Hazlett, convinced that federal regulation was stifling the telecommunications revolution's full potential, was home. "I decided to focus on policy analysis full-time," he says. Which explains why he counts wireless and computer companies and venture capitalists among his supporters.
But his detractors are equally vehement. Even discounting the importance of broadcast TV to the 15% of people who don't have cable, they say, Hazlett ignores the impact on cable news networks. They would lose a huge amount of local footage if stations went bust. "The use of spectrum for information services has been and will continue to be absolutely critical to functioning democracy," says David Donovan, president of DTV trade group Association for Maximum Service Television.
Still, the UCLA-trained economist is keeping up the pressure on broadcasters.
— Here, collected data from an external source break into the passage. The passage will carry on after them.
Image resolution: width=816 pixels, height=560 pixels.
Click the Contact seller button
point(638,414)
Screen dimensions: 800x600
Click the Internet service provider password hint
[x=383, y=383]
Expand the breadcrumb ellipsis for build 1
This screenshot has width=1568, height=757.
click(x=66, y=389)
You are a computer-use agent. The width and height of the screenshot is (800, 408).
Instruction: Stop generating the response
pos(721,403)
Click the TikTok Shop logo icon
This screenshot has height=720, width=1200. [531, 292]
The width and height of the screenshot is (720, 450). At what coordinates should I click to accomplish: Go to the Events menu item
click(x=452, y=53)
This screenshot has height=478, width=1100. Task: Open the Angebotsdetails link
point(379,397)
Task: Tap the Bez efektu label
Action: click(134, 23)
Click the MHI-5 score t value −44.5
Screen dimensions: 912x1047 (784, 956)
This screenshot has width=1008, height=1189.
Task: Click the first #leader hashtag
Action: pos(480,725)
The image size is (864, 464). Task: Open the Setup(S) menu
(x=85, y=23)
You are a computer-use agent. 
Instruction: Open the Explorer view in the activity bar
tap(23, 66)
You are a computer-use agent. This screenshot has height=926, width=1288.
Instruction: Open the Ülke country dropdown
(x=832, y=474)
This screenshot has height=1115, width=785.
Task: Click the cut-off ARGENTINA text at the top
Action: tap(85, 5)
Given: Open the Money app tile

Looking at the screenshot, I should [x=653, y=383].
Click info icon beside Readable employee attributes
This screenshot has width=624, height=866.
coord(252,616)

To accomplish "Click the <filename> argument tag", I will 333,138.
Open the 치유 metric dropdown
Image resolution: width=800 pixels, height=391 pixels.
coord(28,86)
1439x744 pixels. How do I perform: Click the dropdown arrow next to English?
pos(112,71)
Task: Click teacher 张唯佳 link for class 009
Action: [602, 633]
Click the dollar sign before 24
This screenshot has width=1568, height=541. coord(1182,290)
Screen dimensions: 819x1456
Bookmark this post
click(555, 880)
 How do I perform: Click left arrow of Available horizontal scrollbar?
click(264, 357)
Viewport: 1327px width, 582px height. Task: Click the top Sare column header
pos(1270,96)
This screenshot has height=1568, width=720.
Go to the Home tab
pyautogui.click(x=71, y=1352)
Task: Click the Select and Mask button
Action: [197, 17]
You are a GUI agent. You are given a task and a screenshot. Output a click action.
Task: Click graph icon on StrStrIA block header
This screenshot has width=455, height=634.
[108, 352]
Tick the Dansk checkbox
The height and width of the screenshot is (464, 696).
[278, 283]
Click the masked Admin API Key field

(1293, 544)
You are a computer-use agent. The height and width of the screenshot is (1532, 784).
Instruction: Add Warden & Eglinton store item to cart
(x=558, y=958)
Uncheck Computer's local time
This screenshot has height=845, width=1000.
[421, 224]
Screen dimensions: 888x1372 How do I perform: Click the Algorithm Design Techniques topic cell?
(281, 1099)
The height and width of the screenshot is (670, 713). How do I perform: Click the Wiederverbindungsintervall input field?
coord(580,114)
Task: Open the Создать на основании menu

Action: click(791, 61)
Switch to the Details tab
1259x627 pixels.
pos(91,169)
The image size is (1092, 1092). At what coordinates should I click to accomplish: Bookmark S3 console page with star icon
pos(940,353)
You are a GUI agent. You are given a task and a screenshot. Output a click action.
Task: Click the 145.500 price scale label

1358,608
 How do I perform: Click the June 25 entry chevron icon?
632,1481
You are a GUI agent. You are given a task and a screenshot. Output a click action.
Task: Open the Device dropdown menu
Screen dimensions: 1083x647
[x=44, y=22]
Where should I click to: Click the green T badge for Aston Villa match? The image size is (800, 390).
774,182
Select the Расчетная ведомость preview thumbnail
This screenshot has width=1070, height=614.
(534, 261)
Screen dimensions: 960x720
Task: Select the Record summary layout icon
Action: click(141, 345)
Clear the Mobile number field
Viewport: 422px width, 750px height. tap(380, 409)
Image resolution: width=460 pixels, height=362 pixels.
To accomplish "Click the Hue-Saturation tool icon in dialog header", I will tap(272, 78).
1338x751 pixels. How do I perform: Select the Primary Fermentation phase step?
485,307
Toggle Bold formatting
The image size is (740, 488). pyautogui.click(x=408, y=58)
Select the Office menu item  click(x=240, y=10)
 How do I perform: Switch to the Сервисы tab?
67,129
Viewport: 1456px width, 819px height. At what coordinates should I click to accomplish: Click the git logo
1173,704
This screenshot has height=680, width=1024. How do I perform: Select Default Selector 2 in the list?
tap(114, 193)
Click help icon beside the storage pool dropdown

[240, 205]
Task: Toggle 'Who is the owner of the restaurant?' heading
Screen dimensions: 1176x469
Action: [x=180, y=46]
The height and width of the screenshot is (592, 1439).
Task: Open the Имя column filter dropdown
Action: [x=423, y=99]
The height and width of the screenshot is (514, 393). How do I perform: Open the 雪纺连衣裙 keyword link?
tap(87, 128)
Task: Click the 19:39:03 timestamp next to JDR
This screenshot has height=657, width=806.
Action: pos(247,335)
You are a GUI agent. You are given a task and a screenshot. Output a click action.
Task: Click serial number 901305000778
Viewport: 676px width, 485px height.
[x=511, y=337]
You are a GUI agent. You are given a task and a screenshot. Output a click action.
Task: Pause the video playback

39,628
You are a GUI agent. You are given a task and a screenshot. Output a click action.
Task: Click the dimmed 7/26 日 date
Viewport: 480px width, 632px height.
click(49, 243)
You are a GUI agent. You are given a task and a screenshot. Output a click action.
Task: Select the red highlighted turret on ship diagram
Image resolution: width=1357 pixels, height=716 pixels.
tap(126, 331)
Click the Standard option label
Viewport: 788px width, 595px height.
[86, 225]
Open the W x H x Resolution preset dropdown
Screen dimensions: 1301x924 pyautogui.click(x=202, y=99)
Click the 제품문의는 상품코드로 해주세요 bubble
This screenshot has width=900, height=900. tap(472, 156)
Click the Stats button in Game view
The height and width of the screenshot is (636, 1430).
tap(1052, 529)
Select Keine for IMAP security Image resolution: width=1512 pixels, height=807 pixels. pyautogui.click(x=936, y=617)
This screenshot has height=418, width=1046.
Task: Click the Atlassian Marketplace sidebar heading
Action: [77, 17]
After they attacked the FCC plan, Hazlett penned an op-ed piece for Capitol Hill trade paper The Hill. He accused stations of stalling the channel giveback and lamented the slow pace of technology introduction, charging that the FCC was too timid. (The government plans to take back only channels 52-69 and auction them to new users. Hazlett thinks all channels should be seized.)
Hazlett isn't oblivious to the political hopelessness of defeating broadcasters, one of the most powerful lobbies in Washington. That's why he wants to revive an idea that broadcaster Lowell "Bud" Paxson pushed three years ago. It lets tech firms that bid in TV- spectrum auctions pay UHF operators to exit early. Paxson's idea collapsed once Congress realized TV owners tried to cash in on channels they did not pay for.
In Hazlett's view, lawmakers' indignation was shortsighted. "People say it would have been a giveaway," he says. "Paxson is tying up enormous social value by holding on to those channels. It's far better for society that those airwaves be moved, so they produce something consumers are willing to pay for."